The affair began when, shortly before her death, Altantuya flew with two friends to Kuala Lumpur to confront Razak Baginda. The jilted woman made multiple, failed attempts to see Razak Baginda at his home and office, including two days before her murder when she yelled in the street he was a “bastard” and should come out to speak to her.
On the evening of October 19, 2006, according to court testimony, Altantuya returned to Razak Baginda’s home. She was suddenly collected up by two elite policemen – personal bodyguards to then Deputy Prime Minister Najib Razak — who left their official duty stations and go off to kill a woman that they had never met, using police-issued weapons that could be traced back to them. Malaysian officials have insisted the killin was a random act. According to Sirul’s sworn statement, she pleaded she was pregnant. Sirul’s statement, which describes in graphic terms the events that led to her death and the destruction of her body with military explosives, was never admitted in court despite the fact that he was clearly informed of his rights prior to making it and acknowledged that he was making it voluntarily.
Razak was subsequently charged with having abetted her murder, a charge he strongly denied. He was acquitted without having to put on a defense in 2008 although in a statement given to the police he said he had asked officials to “do something” about Altantuya.
Sirul and Azilah, who pleaded not guilty, were convicted in 2009 of the murder and sentenced to death. During their 159-day trial, over two and a half years, Sirul said he was “a black sheep who has to be sacrificed” to protect unnamed people. A US Embassy cable made public by Wikileaks speculated that the trial was being deliberately delayed.
Both men were acquitted by the Court of Appeals in 2013. Sirul immediately left for Australia on a tourist visa before the Federal Court, Malaysia’s highest, was to hear an appeal by federal prosecutors against the acquittal. In January 2015, the Federal Court reinstated their convictions and death sentences and Azilah went alone to prison.
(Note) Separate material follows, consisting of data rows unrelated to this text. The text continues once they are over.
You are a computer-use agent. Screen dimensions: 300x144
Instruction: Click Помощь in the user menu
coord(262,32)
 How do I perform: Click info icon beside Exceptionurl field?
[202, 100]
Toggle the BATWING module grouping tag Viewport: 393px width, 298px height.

When authorities learned Sirul was staying with his son in Queensland, they arrested him on a tourist overstay and detained him in Villawood, where he has remained ever since. Remarkably, after he made sensational remarks by telephone to the popular news site Malaysiakini that he might tell what he knew, two lawyers connected with the United Malays National Organization flew to Australia to defend him – raising the spectacle that lawyers for the country’s top political party were defending and advising a convicted murderer in one of Malaysia’s highest-profile cases.
There the matter has stalled. Azilah is in prison, Sirul is in comfortable detention in Australia. Former Prime Minister Mahathir Mohamad has demanded a deeper investigation into who paid the two to kill the Mongolian beauty. There has been no response. Mahathir has been threatened with libel and sedition charges in his attempts to pull down Najib.
Despite widespread calls for justice, Altantuya Shaariibuu’s death, her participation on the Scorpene transaction and the events that led to her death ten years ago remain unexplained.